→ **Brano da leggere**:
########

In aumento l’indigenza. Altro che tutto bene

La Caritas ha fatto una chiara mappa della povertà nazionale e delle categorie più a rischio prima, durante e dopo la pandemia. Uno spaccato terribile della società italiana in cui la povertà è in forte aumento e non ci sono previsioni diverse. Le strutture deficitarie dello Stato sono tante e tali che non è possibile arginare il fenomeni dilaganti della miseria e del disagio sociale.

Roma – La povertà non cessa di crescere: è uno stillicidio continuo. Ogni rapporto che viene stilato sulle condizioni della nostra società non porta che informazioni drammatiche, aumentando le nostre preoccupazioni. E le incertezze per un futuro che si prospetta a tinte fosche.

########

→ **Dati forniti**:
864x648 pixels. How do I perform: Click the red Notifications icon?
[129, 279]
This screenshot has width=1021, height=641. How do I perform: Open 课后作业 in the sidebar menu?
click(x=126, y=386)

########

→ **Come procedere**: Riporta per intero, senza alcuna modifica, l'articolo sull'aumento della povertà in Italia.

→ **Risposta**:
In aumento l’indigenza. Altro che tutto bene

La Caritas ha fatto una chiara mappa della povertà nazionale e delle categorie più a rischio prima, durante e dopo la pandemia. Uno spaccato terribile della società italiana in cui la povertà è in forte aumento e non ci sono previsioni diverse. Le strutture deficitarie dello Stato sono tante e tali che non è possibile arginare il fenomeni dilaganti della miseria e del disagio sociale.

Roma – La povertà non cessa di crescere: è uno stillicidio continuo. Ogni rapporto che viene stilato sulle condizioni della nostra società non porta che informazioni drammatiche, aumentando le nostre preoccupazioni. E le incertezze per un futuro che si prospetta a tinte fosche.